Pick out each line of the records that contains the word "Task", and copy those lines.

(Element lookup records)

=======

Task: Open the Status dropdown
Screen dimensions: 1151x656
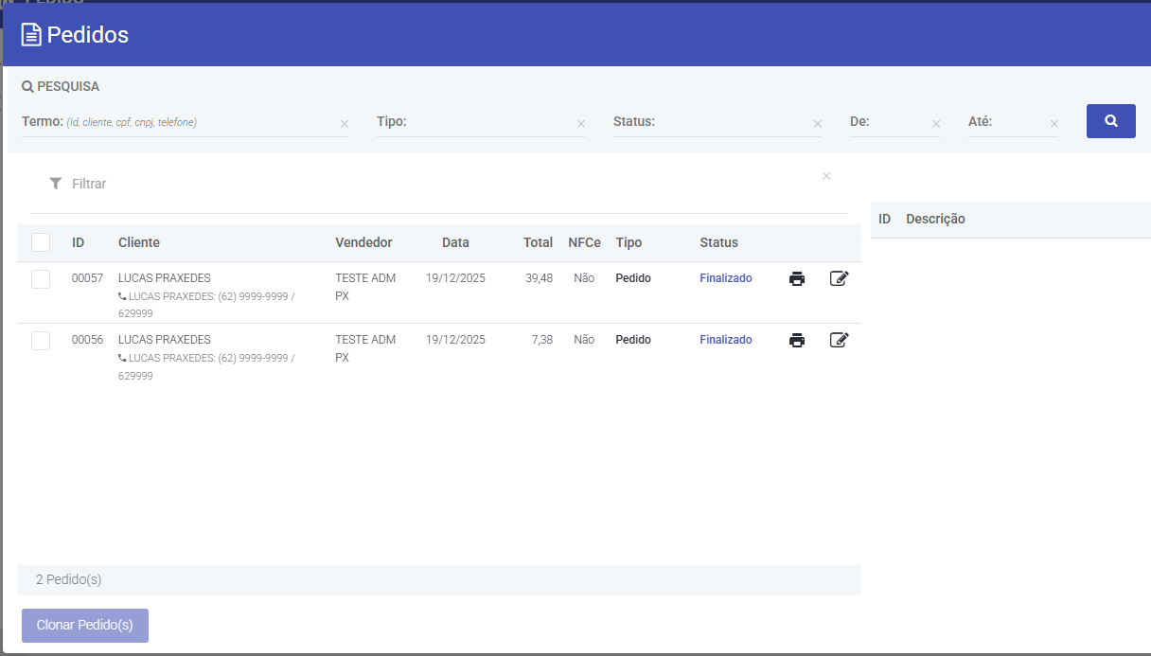Action: click(710, 122)
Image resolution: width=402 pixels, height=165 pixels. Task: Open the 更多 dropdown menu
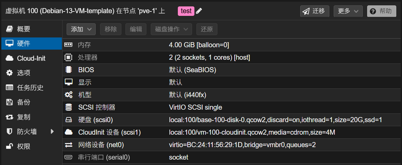[x=348, y=11]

=======

**WRITTEN RESPONSE**
Task: Open the Status dropdown
Image resolution: width=402 pixels, height=165 pixels. Task: Open the 更多 dropdown menu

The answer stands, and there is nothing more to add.